At the same time there is mining by non-Amerindians on lands … claimed by Amerindian communities that lack any form of title. According to Guyanese law, if an Amerindian wishes to engage in mining on his community’s land, that individual must give up the special rights, enshrined in law, that the individual enjoyed as an Amerindian.” Who made our laws anyway, and to what extent is this one still valid? Just asking!
A deceptively simple question to ask now is who truly owns the mass of land, water, and everything in between from crust to core we call Earth? The answer may vary – from that thing called ‘the state’ and governments to communal groups and individuals.
The liberal British New Statesman a few years ago noted that ‘the relationship between humans and land begins with a fundamental claim by some people or countries to ‘own’ land’ and includes those that allow citizens ‘to own land to which they hold legal title, and those that grant only tenancies to their citizens, permitting the state to claim a total prior right to the use of all land within its borders.’ And its mineral wealth as collateral perks. Which are we?
It added, for example, that the current British monarch is the world’s primary feudal landowner as ‘Queen of 32 countries, head of a commonwealth of 54 countries … and legal owner of 6.6 billion acres of land, one-sixth of the earth’s land surface’. Who knew? Before feudalism there was the idea that all land and people were the possession of ‘the gods’ who devolved that ownership to a human representative.
New Statesman added that if the Queen could convert her land holdings into cash, this ‘diminutive octogenarian’ would not only be the richest individual on earth, but also the richest person who has ever lived. Take that you Rockefellers and Rothschilds!

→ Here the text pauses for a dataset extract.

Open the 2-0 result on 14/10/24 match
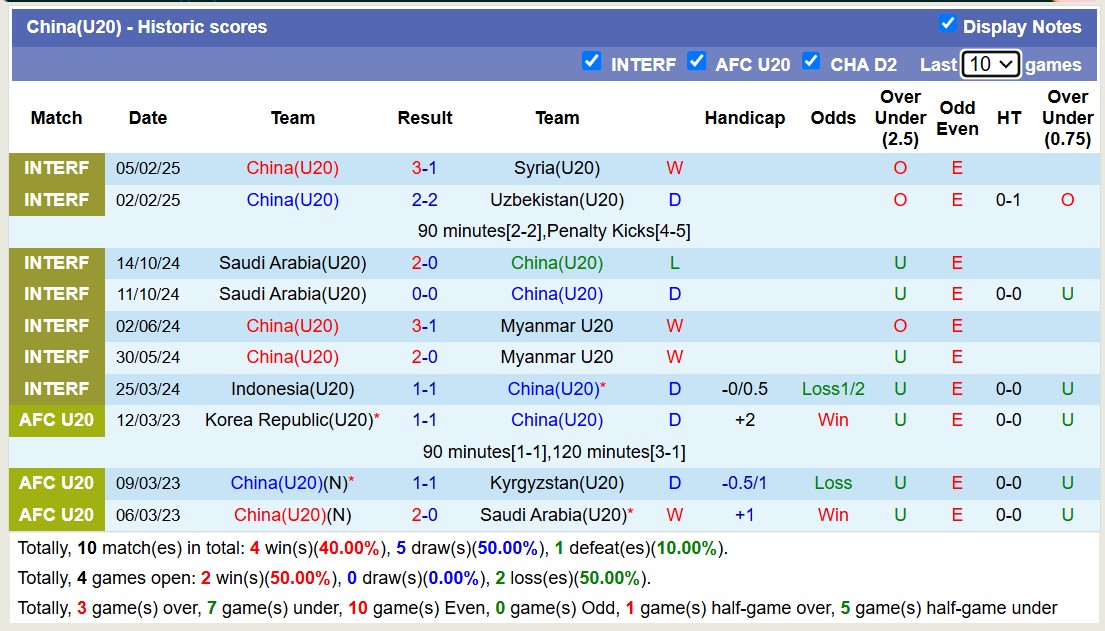 425,263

Now step back to Guyana. Who owns the land and its resources? Certainly the state/government and the people who live on it and use it in any number of ways. But when foreign companies (Bookers, Alcan, Omai, ExxonMobil) manage and exploit these resources and deplete them to the detriment of our people as many have observed and predicted, would we still own them the way we think we do?

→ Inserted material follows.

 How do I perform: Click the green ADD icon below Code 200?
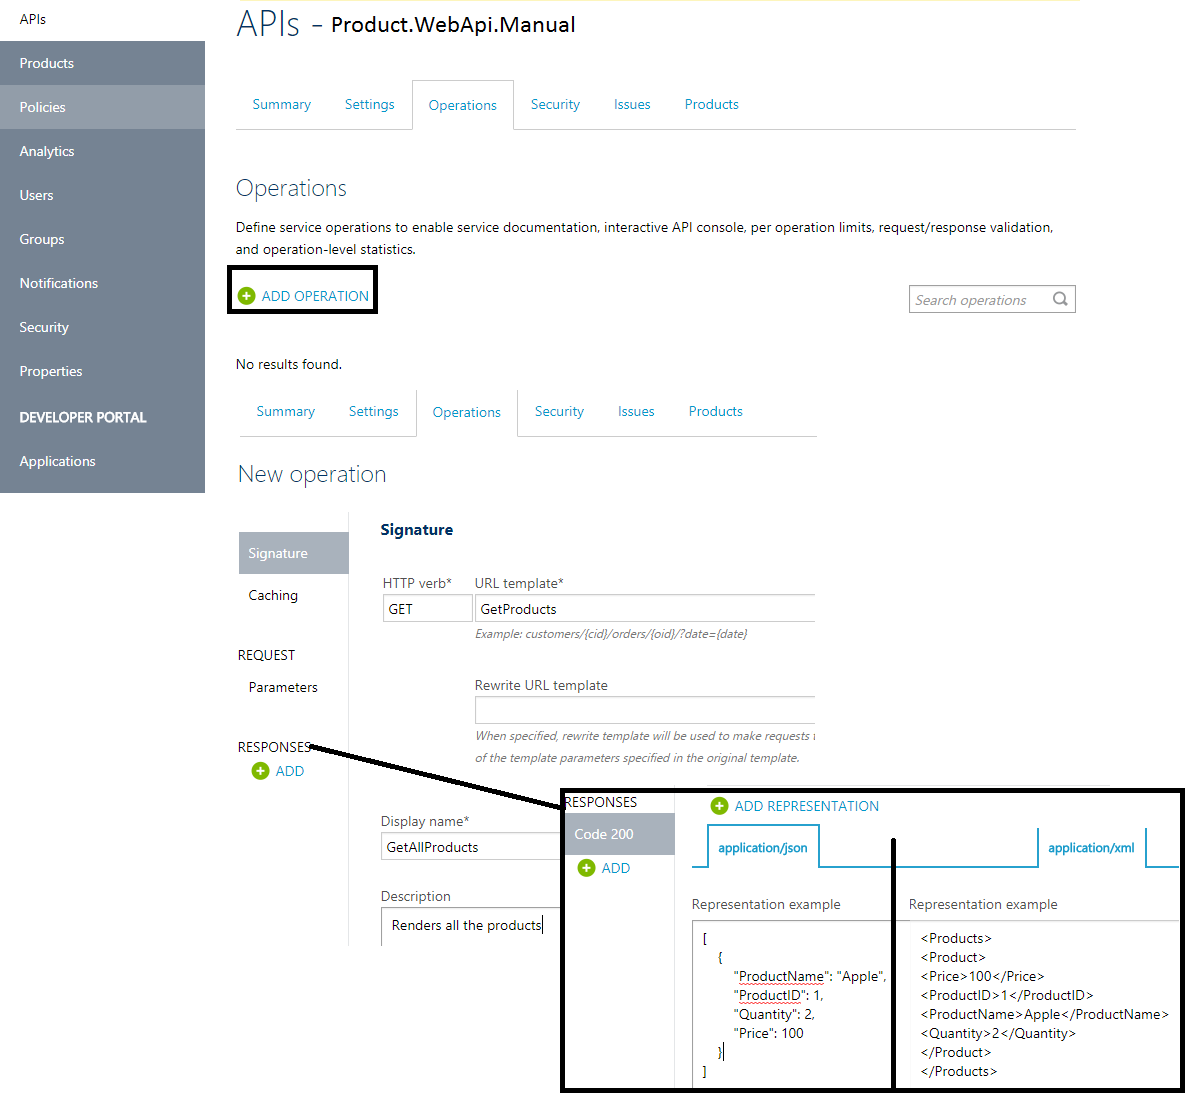(585, 868)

If you have a rapidly-depleting block of some natural resource that is economically managed by a foreign entity, and you do not have the technical and financial expertise to know if your so-called profit is fair, then do you still ‘own’ that resource?
And if it is determined by law that you have been robbed, would you have the kind of legal expertise to enable you to recoup what was stolen from you? Will Chad, for example, ever collect the $74 billion fine from ExxonMobil as ordered by its High Court? Think!

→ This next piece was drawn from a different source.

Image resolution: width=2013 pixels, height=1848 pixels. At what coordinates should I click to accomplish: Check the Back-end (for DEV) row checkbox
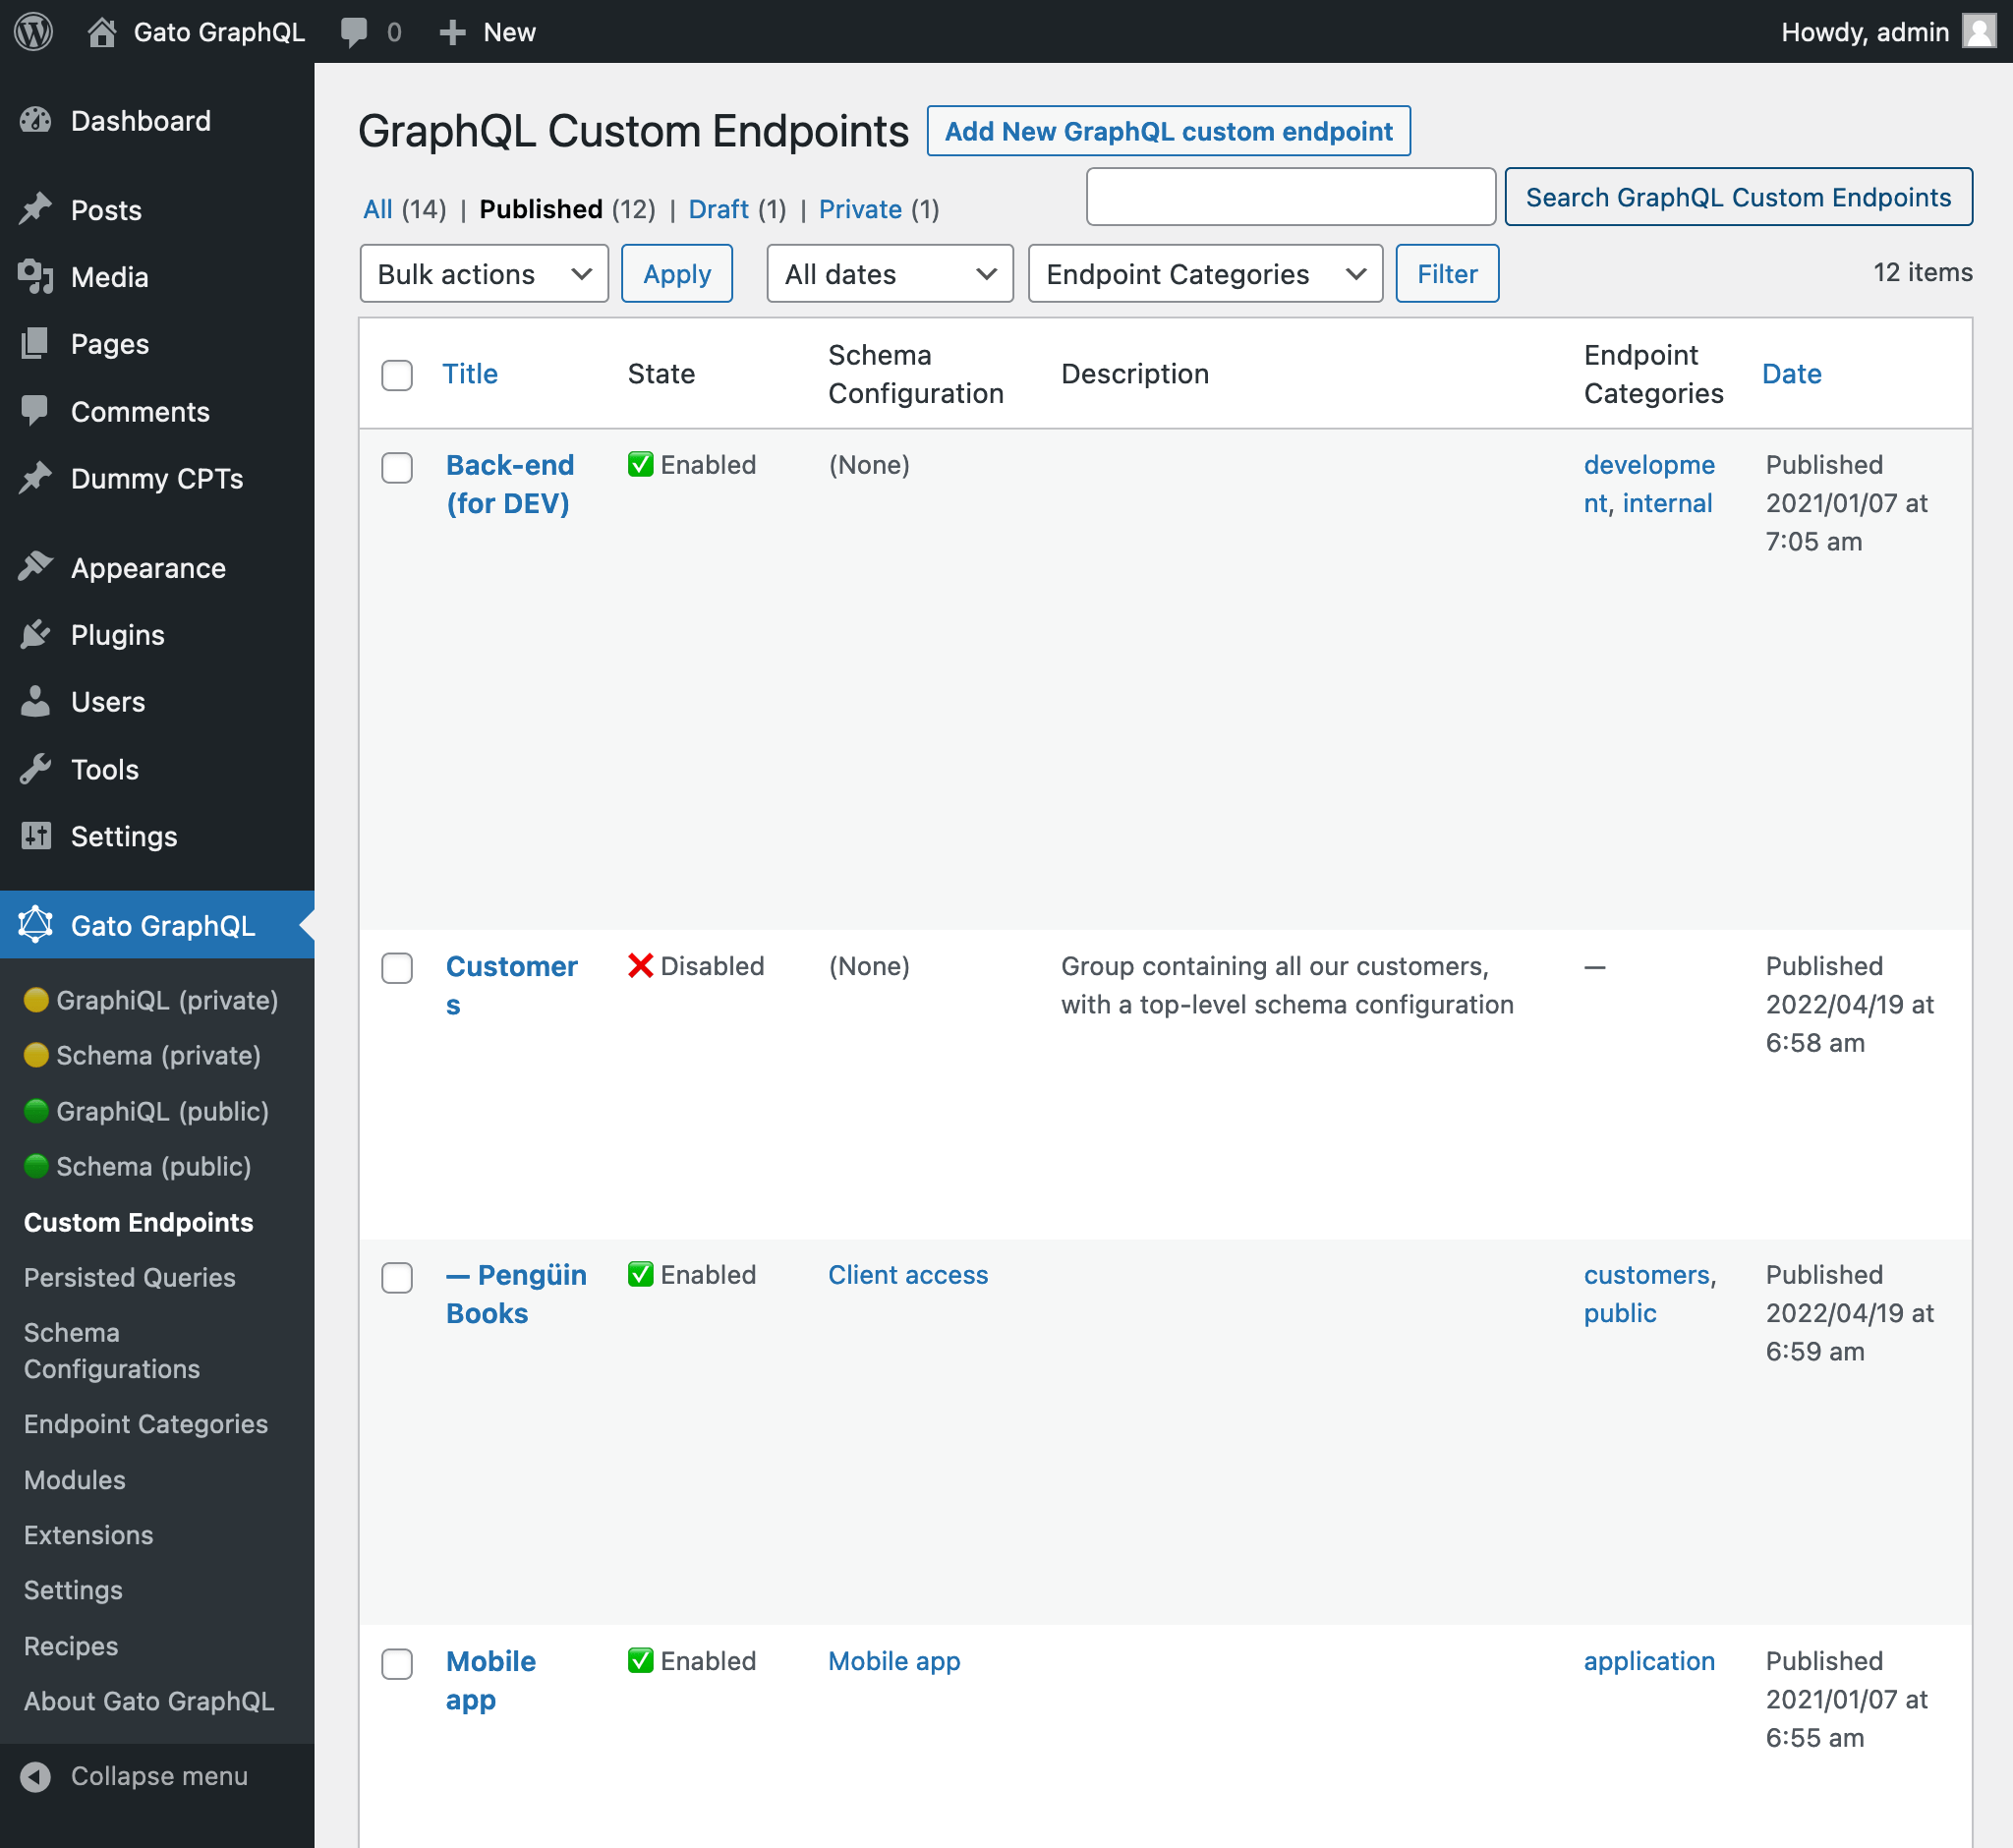(x=398, y=466)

Gold, diamonds, bauxite, manganese, stone, (including the semi-precious variety) timber, industrial ores, oil, and who knows what else still lie in usable and commercial quantities in our land and our territorial waters. We boast of them and constantly tout their potential to transform our economy and culture.
We have our citizens, including our first nation people, pork-knockers, dredge owners, miners, and precious metal dealers. We also have individuals and groups of foreign prospectors, not to mention hungry Venezuela’s claim to Essequibo and her adjacent waters.
Individuals and nations have conquered and claimed ‘God’s’ lands for self and country for millennia, and the treasures they enfold don’t discriminate as to whom they yield their bounty. So, with bemused expression and tongue-partly-in-cheek I ask again, “Whose treasures are they?”